Speaking to a friend this week who is at a similar point in her life to me, we found it amusing that we knew exactly what the other meant by “home” and “home-home”. It is quite the landmark for someone in their twenties who has moved away from their parents, to eventually find somewhere which they consider to be a home. As exciting as it is, you still feel that your childhood home is your original home, your home which will always be there. And so, it becomes home-home: the principal home on which you will always rely, while others will simply come and go as life unfolds.
With all of this discussion about home-home, it dawned on me that I had not been to Aberystwyth for five months. It had not felt like such a long time, because my parents had been to visit me in Cardiff so frequently since I had moved. In addition this flat, my fourth pied-a-terre since flying the nest in 2013, is the first one that I consider to be a home and I haven’t been deprived of creature comforts here like I was in the past three places. Consequently I haven’t been counting down to the next time I could return to the comfort of my home-home. Regardless of this, five months is far too long especially when I am only a two and a half hour drive away.
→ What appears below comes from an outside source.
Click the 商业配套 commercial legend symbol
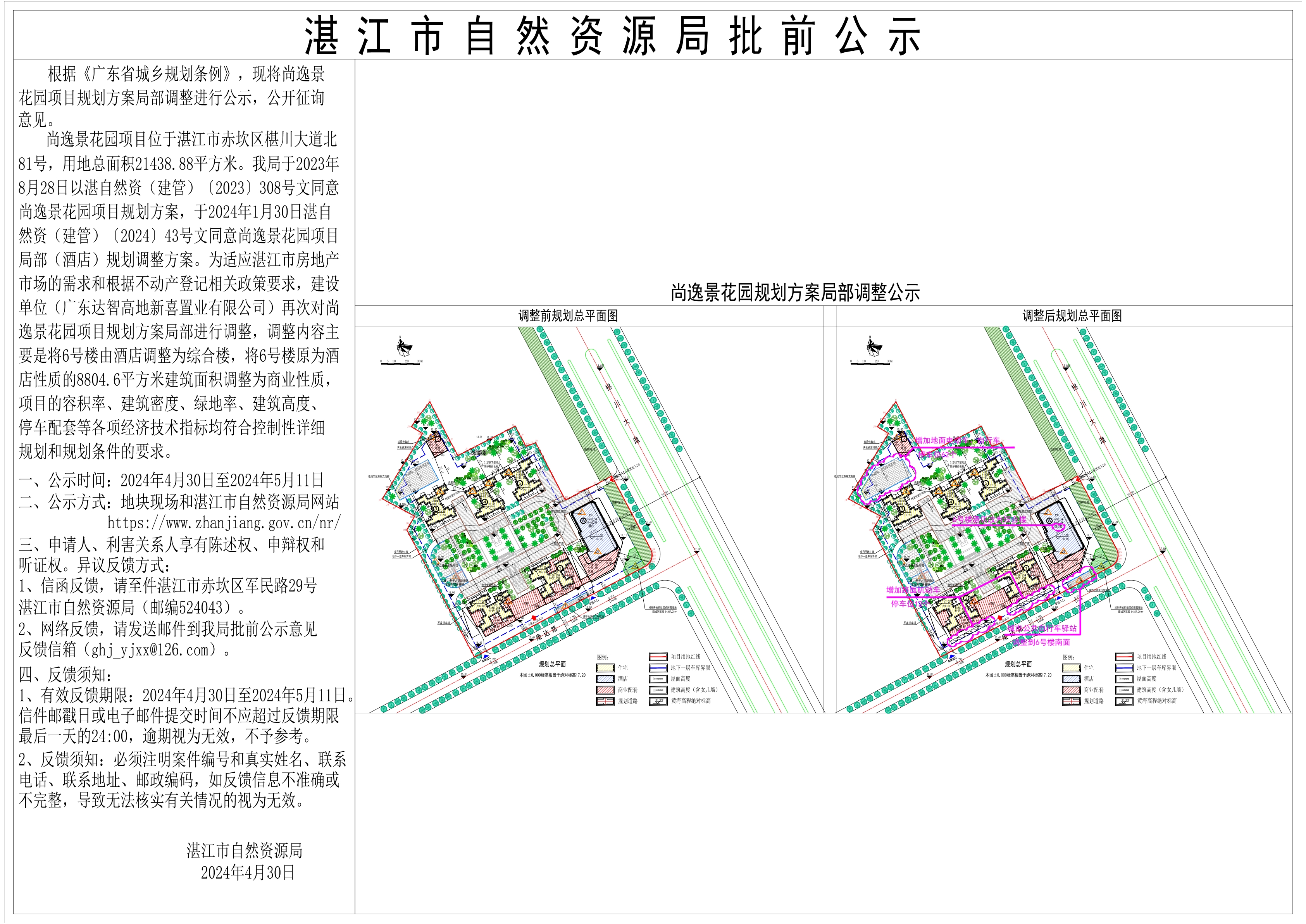[605, 690]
And so, I scuttled up the M4, contended with Mid Wales’ notoriously windy roads until I found myself at home-home, suitcase in hand.
Usually when I go home-home I avoid town, wanting to spend as much time in the house with my family as possible. This time, with so much having changed in town since I had last visited I was really keen to have a nosy at what developments and changes had taken place. The brief visit to town inevitably led to a stroll up and down the promenade and a cocktail in a bar looking over the sea. Quickly, I remembered quite why so many people love this town and never choose to leave.
Back on the farm, spending time with the horses is by far the most therapeutic form of relaxation. While winter draws closer and the temperature gradually falls, their coats are becoming fluffier and their appearance so much cuter. Due to the lack of grass in the field, they are however always a lot hungrier when they come in, and by extension a lot grumpier! That irritation quickly turns to contentedness when they hear their dinner being made up in the tack room.
Sunday night means leaving home-home to go back…home. I certainly will not be leaving it five months again before I return.